The only question was what to do about it. Simon spent weeks on that question while he worked on other projects and started getting his affairs in order. What’s the most awful, painful way I can hurt these bastards? He pondered to himself for hour after hour and day after day whenever he wasn’t too busy.

For a while, he considered trying to open a giant portal into hell to swallow the entire base whole. It was perfectly possible in a theoretical sense. In the end, it wasn’t even the fear of the havoc it might wreck on the wider world that stopped him; it was the logistical issues. The amount of work he’d have to do in public spaces would almost certainly get him caught.

No, it needs to be something stealthier than that, he decided. It needs to be something small that doesn't require so much preparation.

He gave a lot of thought to how he could kill the most people with the least effort before he finally decided on the Feast of the Ascendance. Dropping the roof on the assembled grandees during the evening, when most or all of the most important people would be in attendance.

It wouldn’t be hard. He still had a few months, and he was sure he could create more than a few force wards on the main supports. If he still had a tongue, he could have severed all three with a greater word, but even runes of gold didn’t care for greater words, so he would have to make the magics a bit more compact.

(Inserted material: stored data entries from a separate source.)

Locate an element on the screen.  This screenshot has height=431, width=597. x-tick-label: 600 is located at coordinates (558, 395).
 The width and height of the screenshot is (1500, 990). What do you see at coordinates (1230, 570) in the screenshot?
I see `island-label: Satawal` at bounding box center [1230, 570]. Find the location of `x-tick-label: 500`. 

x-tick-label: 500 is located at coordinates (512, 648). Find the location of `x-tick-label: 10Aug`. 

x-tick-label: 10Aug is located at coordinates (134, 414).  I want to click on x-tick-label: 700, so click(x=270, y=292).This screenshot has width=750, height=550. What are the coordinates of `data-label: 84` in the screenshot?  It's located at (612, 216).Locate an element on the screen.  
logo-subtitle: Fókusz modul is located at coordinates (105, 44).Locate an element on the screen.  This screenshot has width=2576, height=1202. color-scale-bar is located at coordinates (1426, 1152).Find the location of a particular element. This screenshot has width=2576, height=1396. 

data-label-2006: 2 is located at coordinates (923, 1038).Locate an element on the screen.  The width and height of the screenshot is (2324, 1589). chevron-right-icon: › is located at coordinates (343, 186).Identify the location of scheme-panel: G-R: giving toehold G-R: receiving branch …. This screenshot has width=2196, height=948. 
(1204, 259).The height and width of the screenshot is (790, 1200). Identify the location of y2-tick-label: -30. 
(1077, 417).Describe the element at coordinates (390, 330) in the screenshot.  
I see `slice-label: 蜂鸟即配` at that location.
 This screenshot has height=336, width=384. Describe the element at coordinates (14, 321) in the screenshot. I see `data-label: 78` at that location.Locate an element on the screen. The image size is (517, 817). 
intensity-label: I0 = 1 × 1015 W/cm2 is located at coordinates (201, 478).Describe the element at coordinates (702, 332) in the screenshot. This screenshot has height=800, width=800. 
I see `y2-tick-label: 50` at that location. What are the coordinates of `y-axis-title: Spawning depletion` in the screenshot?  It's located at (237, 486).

Despite his creative plan, it didn’t seem to be enough to pay them back for all of the horrors they’d unleashed on the world. Still, enough or not, that was what Simon did. He told his supervisor he was working on a shield that might deflect arrows over large stretches, protecting whole cadres from archers during battle, but really, he was creating shaped demolition charges.

That wasn’t the hard part, though. The hard part was finding a way to activate all three of them at once. That took a little creativity. In the end, he was forced to create a firebomb between all three charges. It would detonate first, immolating everyone, including Simon. Then the heat of that fire would melt the lead in the force runes he’d designed, triggering them. It was an ugly piece of work, but at least it would be dramatic.

Well, I got more than I wanted from this life, he decided as he made his final preparations and reviewed his notes again so that he could try to remember as much as he could when his next life started.

He had no regrets. Well, he had very few regrets, at least. The only thing he hadn’t gotten to do in this life was see Elthena, and the frequency with which he drew her face in his sketchbooks was steadily increasing. It was as clear an indicator as any that it was time to start over.